_Provided records_
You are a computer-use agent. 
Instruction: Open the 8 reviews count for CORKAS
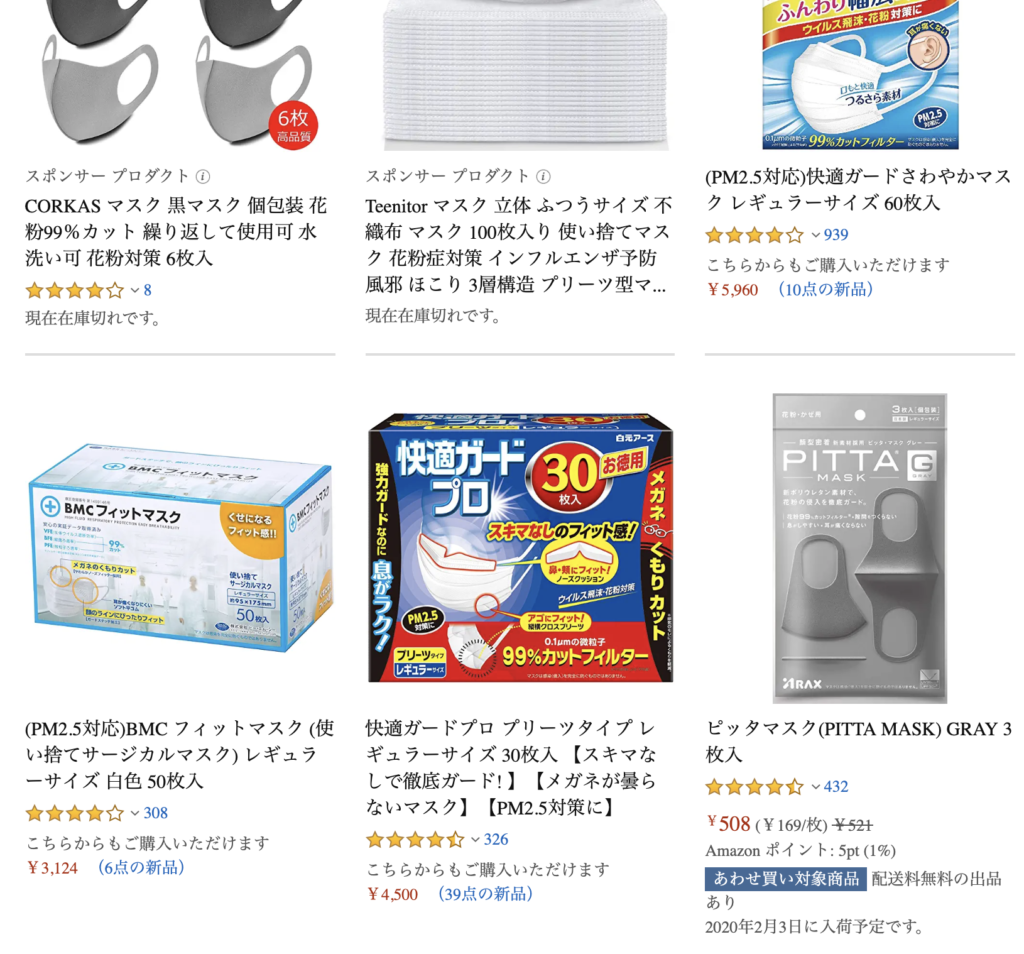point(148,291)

--

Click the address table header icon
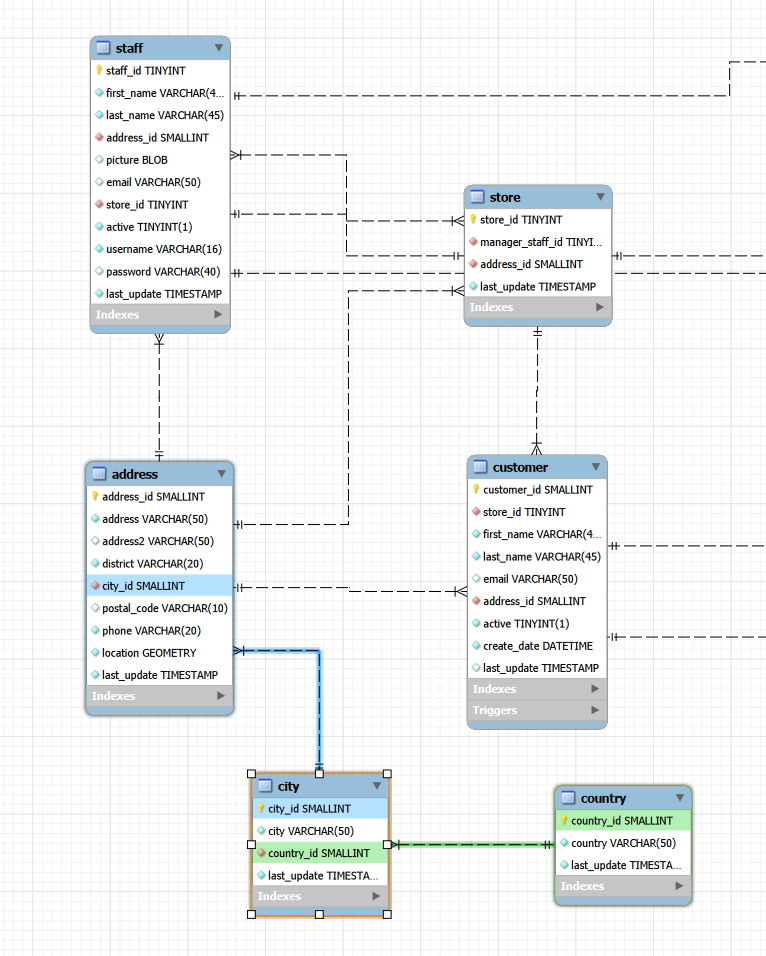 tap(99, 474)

_Work to be completed_
Print the records from the line with "You are a computer-use agent." through the line with "point(148,291)", including both of those lines, and leave out the pictures.

_Result of this task_
You are a computer-use agent. 
Instruction: Open the 8 reviews count for CORKAS
point(148,291)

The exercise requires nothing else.